If $b$ is not a power of $p$, $\log_b p$ is an irrational number. The integer multiples of $\log_b p$ are then evenly distributed mod $1$. Thus for any $\alpha < \beta $ there are positive integers $m, n$ such that $m + \alpha < n \log_b p < m + \beta$, so that $b^{m+\alpha} < p^n < b^{m+\beta}$. Taking $\alpha = 0$ and $\beta = \log_b(1 + b^{-2018})$, the base $b$ representation of $p^n$ starts with $1\underbrace{00\ldots0}_{\text{$2017$}}$, so (a) is true. Similarly, taking $\alpha = \log_b(1/(b-1) - b^{-2018})$ and $\beta = \log_b(1/(b-1))$, the base $b$ representation of $p^n$ starts with $\underbrace{1\ldots1}_{\text{$2017$}}$, so (b) is true.

EDIT: The Binet formula for the Fibonacci numbers is $$F_n = \frac{\phi^n}{\sqrt{5}} - \frac{(-1/\phi)^n}{\sqrt{5}}$$ where $\phi = (\sqrt{5}-1)/2$ is the Golden Ratio.

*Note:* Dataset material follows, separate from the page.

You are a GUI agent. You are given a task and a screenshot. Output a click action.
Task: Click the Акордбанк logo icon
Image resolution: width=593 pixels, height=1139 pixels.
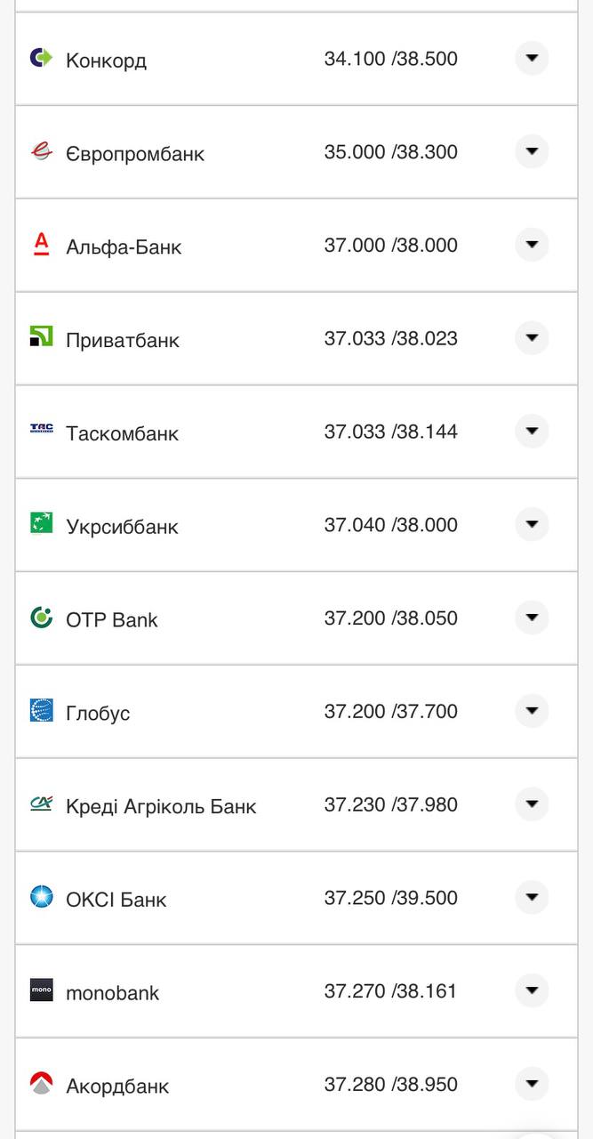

Thus for large $n$, $F_n$ is very close to $\phi^n/\sqrt{5}$. Now $\log_b(\phi)$ is irrational (since no integer power of $\phi$ is an integer), so the integer multiples of $\log_b(\phi)$ are evenly distributed mod $1$. Thus the base $b$ representation of $\phi^n$, and therefore also of $F_n$, will start with $\underbrace{1\ldots1}_{\text{$2017$}}$ for infinitely many $n$.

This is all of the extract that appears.